Für die aktuellen Ergebnisse taten sich Female Founders, Fund F und EY Österreich zusammen. Besonders drastisch zeigt sich die Ungleichverteilung beim investierten Kapital: 98,1 Prozent des Finanzierungsvolumens fließen an rein männlich besetzte Teams – ein starker Anstieg im Vergleich zu 75,7 Prozent im Vorjahr.
Von den 65 Startups mit erfolgreicher Finanzierungsrunde haben 83 Prozent ein ausschließlich männlich besetztes Gründungsteam. Der Anteil gemischter Teams am Investitionsvolumen sinkt von 24,2 Prozent auf nur noch 1,3 Prozent. Lediglich 0,6 Prozent des Kapitals fließt an rein weibliche Teams. Florian Haas, Head of Startup bei EY Österreich, erklärt: „Die Zahlen zeigen, wie tief das Ungleichgewicht im Ökosystem verankert ist. Wenn fast das gesamte Kapital an rein männliche Teams geht, muss man klar sagen: Der Gender Investment Gap ist strukturell – und kein Randphänomen.“
Status Quo entspricht „Marktversagen“
Natascha Fürst, CEO von Female Founders, betont die wirtschaftlichen Folgen: „Wer heute Gründerinnen unterfinanziert, lässt Rendite auf dem Tisch liegen – denn Diversität in Gründungsteams ist kein ‚Nice to have‘, sie ist der stärkste Wachstumshebel. Studien zeigen: Wenn wir den Gender Gap im Entrepreneurship in der EU schließen, könnte das jährliche EU BIP um bis zu 6,2 Prozent steigen. Was wir aktuell erleben – und was auch dieser Bericht zeigt –, ist ein strukturelles Marktversagen.“
„Die Zahlen sind schlicht und ergreifend schockierend. Tagtäglich berichten Medien über Insolvenzen, den Rückgang der Wirtschaftsleistung und irrwitzige Ideen, welche kreative Maßnahmen gesetzt werden könnten, um den Wirtschaftsmotor wieder anzukurbeln“, so Lisa-Marie Fassl, Managing Partner bei Fund F und Co-Gründerin von Female Founders.
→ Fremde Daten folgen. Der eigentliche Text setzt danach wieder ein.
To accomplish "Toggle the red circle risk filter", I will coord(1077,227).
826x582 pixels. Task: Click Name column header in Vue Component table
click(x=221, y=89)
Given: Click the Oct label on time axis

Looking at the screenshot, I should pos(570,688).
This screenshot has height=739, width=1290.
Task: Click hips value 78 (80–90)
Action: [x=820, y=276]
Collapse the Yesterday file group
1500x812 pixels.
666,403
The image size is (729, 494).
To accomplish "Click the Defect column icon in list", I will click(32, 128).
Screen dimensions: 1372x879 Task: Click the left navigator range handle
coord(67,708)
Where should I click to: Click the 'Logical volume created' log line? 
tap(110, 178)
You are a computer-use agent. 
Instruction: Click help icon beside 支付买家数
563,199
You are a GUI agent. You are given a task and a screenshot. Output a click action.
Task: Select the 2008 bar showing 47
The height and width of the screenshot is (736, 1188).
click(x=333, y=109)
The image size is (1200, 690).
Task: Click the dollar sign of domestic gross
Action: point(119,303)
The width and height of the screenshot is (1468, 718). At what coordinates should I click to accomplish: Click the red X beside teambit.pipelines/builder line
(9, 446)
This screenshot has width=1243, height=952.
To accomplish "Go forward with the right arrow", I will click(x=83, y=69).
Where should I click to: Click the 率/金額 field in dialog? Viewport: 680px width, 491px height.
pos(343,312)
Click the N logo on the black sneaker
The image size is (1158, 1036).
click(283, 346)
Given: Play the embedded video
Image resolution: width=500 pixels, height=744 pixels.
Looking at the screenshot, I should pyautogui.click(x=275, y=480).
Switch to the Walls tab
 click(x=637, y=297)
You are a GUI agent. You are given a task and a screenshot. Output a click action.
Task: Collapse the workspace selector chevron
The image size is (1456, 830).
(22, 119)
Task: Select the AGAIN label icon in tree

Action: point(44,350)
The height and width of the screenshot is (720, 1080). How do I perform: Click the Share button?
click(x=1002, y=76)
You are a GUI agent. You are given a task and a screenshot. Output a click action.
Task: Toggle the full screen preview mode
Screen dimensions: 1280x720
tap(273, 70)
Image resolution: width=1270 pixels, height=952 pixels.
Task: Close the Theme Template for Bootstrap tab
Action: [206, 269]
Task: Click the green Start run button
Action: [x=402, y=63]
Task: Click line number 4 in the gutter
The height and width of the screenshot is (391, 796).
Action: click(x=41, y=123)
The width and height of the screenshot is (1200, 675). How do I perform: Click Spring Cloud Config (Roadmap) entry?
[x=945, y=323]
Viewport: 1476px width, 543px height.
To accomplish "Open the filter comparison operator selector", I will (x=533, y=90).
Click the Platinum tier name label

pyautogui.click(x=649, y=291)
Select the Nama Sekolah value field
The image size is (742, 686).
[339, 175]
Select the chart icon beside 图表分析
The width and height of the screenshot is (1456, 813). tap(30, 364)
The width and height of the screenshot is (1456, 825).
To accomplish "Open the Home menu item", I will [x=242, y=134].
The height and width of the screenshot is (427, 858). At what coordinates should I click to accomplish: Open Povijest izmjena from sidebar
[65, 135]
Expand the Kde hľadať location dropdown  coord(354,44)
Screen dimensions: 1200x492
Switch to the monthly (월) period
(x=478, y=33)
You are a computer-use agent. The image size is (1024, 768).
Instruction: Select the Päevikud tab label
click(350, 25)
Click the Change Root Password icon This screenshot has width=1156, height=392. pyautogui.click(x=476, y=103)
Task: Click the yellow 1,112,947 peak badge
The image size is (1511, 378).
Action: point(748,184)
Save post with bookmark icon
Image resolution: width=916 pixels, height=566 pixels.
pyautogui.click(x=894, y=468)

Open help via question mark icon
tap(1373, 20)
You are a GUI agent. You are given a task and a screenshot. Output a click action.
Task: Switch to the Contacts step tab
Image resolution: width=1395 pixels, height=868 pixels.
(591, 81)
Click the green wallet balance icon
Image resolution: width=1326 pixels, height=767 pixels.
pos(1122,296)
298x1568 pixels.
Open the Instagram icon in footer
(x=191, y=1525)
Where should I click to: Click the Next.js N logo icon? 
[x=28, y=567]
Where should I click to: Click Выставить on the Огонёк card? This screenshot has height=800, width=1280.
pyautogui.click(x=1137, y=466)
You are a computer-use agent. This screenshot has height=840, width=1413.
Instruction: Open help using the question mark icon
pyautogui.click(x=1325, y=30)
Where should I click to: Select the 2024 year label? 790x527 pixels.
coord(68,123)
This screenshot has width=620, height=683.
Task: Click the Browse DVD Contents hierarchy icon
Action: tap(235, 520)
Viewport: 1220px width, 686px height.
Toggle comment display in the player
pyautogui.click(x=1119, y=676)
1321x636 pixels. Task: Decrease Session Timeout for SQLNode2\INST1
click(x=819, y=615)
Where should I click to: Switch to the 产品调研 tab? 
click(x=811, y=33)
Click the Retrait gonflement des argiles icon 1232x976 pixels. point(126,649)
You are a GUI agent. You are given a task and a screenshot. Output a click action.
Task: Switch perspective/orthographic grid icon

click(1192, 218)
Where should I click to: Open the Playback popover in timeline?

Branchenunterschiede bei weiblicher Beteiligung
Deutliche Unterschiede zeigen sich je nach Branche. Der Frauenanteil unter den Gründer:innen mit abgeschlossener Finanzierungsrunde ist in den Bereichen PropTech (25 Prozent) und Media & Entertainment (20 Prozent) am höchsten. In FinTech, InsurTech, DeepTech und anderen technischen Segmenten sind keine Frauen unter den Gründer:innen mit abgeschlossener Finanzierungsrunde vertreten. Diese Zahlen verdeutlichen die ungleiche Verteilung über verschiedene Wirtschaftssektoren hinweg.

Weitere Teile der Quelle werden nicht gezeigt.